Treehouses are no longer just for child’s play. While they still do serve as playhouses for lucky kids, they’ve taken on new functions as private home offices or studios, as elevated guest quarters, and as hotel accommodations, as well. Some are real houses that just happen to be located in trees.
Modern treehouses are also typically quite eco-friendly. They have traditionally been built using salvaged materials, and now designers and builders have taken it further with energy-efficient features, such as composting toilets, or utilizing solar panels and fuel-cell power.
In the slides that follow are treehouses located all over the world. They’re also all over the map in terms of style: Some are proper houses on high, but this collection also showcases the variety of uses for buildings in trees. One structure is intended as an office, one is a restaurant, one very big example is partly a church, and one house actually is for kids but will no doubt inspire envy in adults. Click ahead to see them all.
By Colleen KanePosted 21 September 2011
Location: The Olympic Peninsula, Washington
This small-scale charmer built in 2005 by Treehouse Workshop has a kitchenette, a bath, a sitting room with fireplace, balconies, and it sleeps four. It has a window seat accessible by ladder, and the house itself is accessible by ramp, which was built using salvaged Madrona logs.
Location: Lake Muskoka, Ontario, Canada
This Japanese lantern-style tree home was designed by Toronto architect Lukasz Kos in 2003 with a budget of $50,000 Canadian (about US$50,399). Only one steel cable is attached to each tree to ensure minimal impact. The 410-square-foot “balloon frame” structure rests upon two Douglas fir beams suspended from those steel cables.

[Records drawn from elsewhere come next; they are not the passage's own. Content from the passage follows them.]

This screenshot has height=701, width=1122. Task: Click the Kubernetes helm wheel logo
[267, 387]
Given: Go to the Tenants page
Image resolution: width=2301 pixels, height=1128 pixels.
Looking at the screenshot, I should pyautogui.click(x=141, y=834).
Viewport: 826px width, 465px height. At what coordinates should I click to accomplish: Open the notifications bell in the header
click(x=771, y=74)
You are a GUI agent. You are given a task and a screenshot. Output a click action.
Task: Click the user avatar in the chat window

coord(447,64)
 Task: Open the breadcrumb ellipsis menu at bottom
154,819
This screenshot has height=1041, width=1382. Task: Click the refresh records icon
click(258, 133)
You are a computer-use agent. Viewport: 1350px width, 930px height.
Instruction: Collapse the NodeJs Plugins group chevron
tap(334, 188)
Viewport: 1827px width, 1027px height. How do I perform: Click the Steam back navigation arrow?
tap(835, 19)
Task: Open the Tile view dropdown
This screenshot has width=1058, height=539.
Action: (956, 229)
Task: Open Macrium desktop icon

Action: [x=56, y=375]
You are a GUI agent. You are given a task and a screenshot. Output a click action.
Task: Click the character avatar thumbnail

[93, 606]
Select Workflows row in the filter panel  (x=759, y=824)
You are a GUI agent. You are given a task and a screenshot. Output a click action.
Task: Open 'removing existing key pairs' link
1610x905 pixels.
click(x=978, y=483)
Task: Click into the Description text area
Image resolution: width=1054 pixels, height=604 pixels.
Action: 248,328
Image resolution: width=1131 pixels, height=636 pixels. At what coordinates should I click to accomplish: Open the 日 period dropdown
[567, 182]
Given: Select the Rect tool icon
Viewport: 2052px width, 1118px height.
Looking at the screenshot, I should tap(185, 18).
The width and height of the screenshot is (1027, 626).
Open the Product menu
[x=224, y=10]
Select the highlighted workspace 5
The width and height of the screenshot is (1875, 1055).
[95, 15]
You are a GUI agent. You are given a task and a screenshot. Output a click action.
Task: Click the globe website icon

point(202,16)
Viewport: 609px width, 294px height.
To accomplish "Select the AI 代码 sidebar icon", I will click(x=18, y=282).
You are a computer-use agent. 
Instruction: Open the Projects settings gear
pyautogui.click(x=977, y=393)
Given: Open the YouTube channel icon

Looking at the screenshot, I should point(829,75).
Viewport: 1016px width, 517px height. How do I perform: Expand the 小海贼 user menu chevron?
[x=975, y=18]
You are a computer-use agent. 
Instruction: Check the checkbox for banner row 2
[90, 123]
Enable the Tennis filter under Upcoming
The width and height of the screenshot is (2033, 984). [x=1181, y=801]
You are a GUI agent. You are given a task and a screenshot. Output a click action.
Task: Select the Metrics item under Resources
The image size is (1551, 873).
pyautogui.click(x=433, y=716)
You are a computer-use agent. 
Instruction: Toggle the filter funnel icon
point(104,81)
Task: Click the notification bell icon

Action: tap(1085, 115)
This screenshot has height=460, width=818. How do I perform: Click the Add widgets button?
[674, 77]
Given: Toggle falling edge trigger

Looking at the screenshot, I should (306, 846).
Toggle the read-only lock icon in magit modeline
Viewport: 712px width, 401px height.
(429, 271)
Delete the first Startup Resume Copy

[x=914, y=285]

Location: Crossville, Tennessee
This 10-story treehouse towers nearly 100 feet tall and has an estimated 8,000 to 10,000 square feet of space—it may be the largest treehouse in the world. That space includes the only penthouse for miles around, a basketball court, a church (including a choir loft), and a VIP balcony. Builder Horace Burgess told USA Today that his inspiration came from God: "I was praying one day, and the Lord said, 'If you build me a treehouse, I'll see you never run out of material."' Those materials have included recycled wood from sheds and bars, and judging by the size of this place he did not run out.
Location: Yelm, Washington
This 400-square-foot treehouse, another project created by Treehouse Workshop, is located on a horse farm overlooking a pond. It has a curved staircase leading up to an Art Nouveau-style door, and inside is room to sleep two. The home was built with repurposed fir lumber.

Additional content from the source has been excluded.